Manet at the Morgan: A Processing Project

In 1974, the Morgan purchased a large collection of materials related to the painter Édouard Manet from the American scholar Mina Kirstein Curtiss. Curtiss had acquired them in Paris in the 1950s from Lucienne Tabarant, the daughter of the art historian and journalist Adolphe Tabarant, who published an early catalogue raisonné of Manet’s work, Manet: Histoire catalographique (1931), as well as other important texts on Manet and on the Impressionists. According to the Manet scholar Juliet Wilson-Bareau, this collection (known since its acquisition as the Tabarant Collection or the Tabarant Archive) was originally part of a larger group of papers inherited by Manet’s widow Suzanne and her son Léon Leenhoff. At some point, Leenhoff seems to have divided the papers between Tabarant and Etienne Moreau-Nélaton, another art historian. Moreau-Nélaton’s section of the materials went to the Bibliothèque nationale de France in 1927. But the Tabarant Archive came to the United States instead.

When it arrived at the Morgan in the early ‘70s, it was accompanied by an inventory that had been prepared by Liliane Yacoel Ziegel, Mina Curtiss’s research assistant. Perhaps because of the existence of this inventory or the complexity or size of the collection, which included books from Manet’s library, extensively annotated albums containing photographs of his paintings, his only surviving sketchbook, letters, documents, and many, many other items, the Morgan curatorial and cataloging staff did not comprehensively process the archive on its acquisition. All of the bound materials were cataloged, but most of the letters and documents (nearly 400 items) in the collection were not. The inventory describing them reflected an idiosyncratic organizational system of boxes and dossiers, in which a letter by Claude Monet could be filed in any one of several boxes. Over the years, it became increasingly difficult to find items, even though the collection is relatively small, compared to other archival collections at the Morgan and elsewhere. And because the letters and documents did not have individual catalog records, they could not be easily searched for in the Morgan’s catalog CORSAIR or union catalogs.

In 2019, Christine Nelson, the former Drue Heinz Curator, suggested that I tackle this project as part of my work for the department of Literary and Historical Manuscripts.
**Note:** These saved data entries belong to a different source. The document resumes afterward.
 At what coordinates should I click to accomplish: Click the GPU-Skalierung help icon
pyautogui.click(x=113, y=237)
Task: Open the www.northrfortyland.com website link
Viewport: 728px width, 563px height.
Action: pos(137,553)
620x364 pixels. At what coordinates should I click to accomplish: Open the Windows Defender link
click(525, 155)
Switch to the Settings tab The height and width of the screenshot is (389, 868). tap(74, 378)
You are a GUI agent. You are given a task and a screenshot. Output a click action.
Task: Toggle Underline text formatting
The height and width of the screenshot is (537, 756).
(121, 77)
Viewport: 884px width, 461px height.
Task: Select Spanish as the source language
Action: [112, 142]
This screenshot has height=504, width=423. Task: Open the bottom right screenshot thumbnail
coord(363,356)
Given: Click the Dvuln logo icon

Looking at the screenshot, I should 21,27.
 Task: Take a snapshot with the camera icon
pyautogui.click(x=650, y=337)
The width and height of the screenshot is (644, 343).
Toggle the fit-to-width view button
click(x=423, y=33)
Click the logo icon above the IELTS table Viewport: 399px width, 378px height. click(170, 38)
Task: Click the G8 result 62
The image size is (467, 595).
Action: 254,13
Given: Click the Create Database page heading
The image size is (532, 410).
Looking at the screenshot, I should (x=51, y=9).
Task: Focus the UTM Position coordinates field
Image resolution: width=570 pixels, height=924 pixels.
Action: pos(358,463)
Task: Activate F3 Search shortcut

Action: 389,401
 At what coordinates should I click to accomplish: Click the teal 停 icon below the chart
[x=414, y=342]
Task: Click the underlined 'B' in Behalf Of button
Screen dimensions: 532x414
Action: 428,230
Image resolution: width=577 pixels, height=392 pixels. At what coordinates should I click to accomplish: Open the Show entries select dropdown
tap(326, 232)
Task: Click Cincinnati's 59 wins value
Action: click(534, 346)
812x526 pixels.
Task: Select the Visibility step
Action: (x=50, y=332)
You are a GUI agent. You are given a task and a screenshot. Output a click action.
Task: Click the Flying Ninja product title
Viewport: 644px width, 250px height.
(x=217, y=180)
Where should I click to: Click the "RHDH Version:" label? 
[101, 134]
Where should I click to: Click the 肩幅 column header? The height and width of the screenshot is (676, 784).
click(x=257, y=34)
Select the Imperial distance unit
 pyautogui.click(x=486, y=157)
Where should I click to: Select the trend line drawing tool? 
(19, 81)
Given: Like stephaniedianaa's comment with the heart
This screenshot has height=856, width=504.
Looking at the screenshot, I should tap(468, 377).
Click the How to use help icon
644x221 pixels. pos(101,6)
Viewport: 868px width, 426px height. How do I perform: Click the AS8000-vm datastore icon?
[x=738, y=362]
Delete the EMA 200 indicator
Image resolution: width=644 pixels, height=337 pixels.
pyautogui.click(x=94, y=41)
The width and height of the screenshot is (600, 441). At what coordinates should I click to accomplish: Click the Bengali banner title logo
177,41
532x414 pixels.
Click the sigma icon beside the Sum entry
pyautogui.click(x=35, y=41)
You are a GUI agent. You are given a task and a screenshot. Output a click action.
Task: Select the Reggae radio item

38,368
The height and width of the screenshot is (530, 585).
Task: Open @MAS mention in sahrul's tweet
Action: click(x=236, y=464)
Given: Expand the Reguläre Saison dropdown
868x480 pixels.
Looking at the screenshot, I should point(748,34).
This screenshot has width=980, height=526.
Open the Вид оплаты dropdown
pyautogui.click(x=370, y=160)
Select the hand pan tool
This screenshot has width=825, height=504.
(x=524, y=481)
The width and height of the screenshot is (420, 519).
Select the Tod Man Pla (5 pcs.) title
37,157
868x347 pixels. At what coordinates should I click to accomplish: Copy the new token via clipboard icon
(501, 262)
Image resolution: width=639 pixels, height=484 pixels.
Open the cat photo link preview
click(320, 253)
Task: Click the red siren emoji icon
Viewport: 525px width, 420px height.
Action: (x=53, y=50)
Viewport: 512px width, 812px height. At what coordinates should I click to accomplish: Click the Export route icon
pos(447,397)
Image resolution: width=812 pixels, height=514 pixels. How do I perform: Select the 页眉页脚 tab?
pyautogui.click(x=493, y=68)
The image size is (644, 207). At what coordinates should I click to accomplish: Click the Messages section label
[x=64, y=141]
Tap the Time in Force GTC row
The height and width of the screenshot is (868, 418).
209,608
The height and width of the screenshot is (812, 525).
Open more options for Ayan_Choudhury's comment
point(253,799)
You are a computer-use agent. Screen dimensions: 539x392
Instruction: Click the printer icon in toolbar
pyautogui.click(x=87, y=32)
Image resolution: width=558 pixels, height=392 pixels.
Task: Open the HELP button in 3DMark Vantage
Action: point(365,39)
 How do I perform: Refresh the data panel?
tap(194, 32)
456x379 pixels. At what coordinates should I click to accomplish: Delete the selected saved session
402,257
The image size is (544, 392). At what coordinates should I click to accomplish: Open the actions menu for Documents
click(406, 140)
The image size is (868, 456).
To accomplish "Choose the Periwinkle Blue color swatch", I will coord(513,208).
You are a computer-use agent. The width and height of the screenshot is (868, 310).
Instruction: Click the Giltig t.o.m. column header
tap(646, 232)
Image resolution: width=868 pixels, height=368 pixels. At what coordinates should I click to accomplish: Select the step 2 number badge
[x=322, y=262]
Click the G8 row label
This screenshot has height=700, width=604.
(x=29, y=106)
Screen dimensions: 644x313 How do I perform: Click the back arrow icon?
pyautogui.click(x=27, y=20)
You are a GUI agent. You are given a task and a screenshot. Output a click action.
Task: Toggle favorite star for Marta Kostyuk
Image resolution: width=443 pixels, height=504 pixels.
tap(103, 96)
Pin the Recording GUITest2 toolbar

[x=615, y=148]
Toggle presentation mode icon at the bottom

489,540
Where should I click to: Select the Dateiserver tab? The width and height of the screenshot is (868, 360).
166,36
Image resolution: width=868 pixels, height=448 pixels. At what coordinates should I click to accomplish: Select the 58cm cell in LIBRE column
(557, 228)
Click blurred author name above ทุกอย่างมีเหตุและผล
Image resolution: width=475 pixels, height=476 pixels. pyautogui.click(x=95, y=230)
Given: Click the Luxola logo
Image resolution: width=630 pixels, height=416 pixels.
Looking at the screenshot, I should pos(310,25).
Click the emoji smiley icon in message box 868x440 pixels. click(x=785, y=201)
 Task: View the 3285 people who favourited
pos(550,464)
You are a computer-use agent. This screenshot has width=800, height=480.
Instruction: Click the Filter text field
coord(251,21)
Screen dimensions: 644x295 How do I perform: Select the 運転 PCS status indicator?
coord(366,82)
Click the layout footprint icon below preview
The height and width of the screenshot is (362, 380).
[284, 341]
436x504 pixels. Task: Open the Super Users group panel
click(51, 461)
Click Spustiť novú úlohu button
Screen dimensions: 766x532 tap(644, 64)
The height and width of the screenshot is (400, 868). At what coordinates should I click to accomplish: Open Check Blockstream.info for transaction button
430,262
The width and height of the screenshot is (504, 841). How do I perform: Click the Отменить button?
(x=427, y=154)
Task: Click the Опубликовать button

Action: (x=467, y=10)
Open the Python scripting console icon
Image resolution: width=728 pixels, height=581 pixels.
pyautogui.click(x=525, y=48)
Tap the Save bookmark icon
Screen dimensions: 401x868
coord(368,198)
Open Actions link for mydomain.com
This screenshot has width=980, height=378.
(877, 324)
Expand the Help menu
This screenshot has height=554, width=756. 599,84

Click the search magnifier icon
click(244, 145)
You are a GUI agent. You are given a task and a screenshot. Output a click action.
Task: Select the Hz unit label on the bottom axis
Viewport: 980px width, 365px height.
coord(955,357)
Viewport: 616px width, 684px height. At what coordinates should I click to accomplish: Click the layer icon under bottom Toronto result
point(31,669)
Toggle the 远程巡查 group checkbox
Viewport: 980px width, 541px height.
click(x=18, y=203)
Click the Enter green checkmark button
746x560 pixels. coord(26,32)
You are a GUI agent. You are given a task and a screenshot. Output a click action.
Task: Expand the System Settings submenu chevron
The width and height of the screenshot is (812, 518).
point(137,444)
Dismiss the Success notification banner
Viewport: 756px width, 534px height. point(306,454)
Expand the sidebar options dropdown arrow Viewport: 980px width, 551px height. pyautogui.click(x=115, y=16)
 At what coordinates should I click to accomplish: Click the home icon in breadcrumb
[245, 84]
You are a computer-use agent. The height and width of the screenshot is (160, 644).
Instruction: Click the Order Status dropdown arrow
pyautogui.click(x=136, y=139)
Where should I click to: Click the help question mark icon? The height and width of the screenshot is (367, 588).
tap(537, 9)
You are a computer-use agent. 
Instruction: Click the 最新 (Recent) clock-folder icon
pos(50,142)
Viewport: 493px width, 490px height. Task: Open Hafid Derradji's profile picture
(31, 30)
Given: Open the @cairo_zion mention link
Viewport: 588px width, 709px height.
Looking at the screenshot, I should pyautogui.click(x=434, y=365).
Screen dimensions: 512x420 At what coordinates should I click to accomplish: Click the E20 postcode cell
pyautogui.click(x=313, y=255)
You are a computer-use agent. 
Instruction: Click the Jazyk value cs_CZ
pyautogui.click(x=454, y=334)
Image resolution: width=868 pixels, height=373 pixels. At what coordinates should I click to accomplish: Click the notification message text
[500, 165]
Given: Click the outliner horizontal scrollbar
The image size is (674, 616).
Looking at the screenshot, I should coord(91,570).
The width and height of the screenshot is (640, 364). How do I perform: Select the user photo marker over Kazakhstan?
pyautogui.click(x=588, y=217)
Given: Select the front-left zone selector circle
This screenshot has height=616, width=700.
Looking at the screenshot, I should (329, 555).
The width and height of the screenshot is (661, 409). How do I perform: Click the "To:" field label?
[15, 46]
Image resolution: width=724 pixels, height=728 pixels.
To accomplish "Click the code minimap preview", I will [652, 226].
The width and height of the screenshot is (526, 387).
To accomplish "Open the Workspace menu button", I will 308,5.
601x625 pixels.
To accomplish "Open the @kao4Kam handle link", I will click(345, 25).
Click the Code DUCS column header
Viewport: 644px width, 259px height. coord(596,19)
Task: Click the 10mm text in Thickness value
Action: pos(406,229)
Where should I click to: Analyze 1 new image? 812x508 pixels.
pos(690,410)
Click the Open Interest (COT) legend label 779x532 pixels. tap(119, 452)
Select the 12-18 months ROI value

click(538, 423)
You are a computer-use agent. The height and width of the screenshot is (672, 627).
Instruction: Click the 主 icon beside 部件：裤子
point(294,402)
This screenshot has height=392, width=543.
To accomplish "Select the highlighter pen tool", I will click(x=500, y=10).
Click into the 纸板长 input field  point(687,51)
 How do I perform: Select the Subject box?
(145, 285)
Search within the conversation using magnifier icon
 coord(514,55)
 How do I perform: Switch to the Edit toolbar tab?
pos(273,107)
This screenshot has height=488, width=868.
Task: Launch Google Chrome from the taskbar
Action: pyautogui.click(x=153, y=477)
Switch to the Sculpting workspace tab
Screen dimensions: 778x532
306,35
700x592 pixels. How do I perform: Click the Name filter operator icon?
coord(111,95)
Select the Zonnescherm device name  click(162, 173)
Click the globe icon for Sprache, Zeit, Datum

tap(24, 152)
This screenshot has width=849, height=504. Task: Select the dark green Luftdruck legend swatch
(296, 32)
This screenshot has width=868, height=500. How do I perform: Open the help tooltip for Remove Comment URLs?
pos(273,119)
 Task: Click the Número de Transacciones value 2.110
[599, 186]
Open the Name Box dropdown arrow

In 2024, after five tumultuous and busy years at the museum, I completed it.

There were a lot of issues to reckon with: one of them was the fact that as the collection passed from owner to owner, it accrued materials, which were not distinguished from the original core. So, for instance, the collection contained a whole series of letters from the painter Camille Pissarro to the pastry chef Eugène Murer, who was an early collector of Impressionist art and friend to many Impressionists. These letters had nothing to do with Manet, nor do they seem to have been owned by Leenhoff. However, Adolphe Tabarant had written extensively on Pissarro. Most likely, he obtained these letters in the course of his research, and they were, at some point, lumped in with the Manet materials. Similarly, Mina Curtiss originally purchased the archive in the course of working on a biography of Manet, a book project she never completed. But her notes, drafts of chapters, and correspondence were all housed with the collection.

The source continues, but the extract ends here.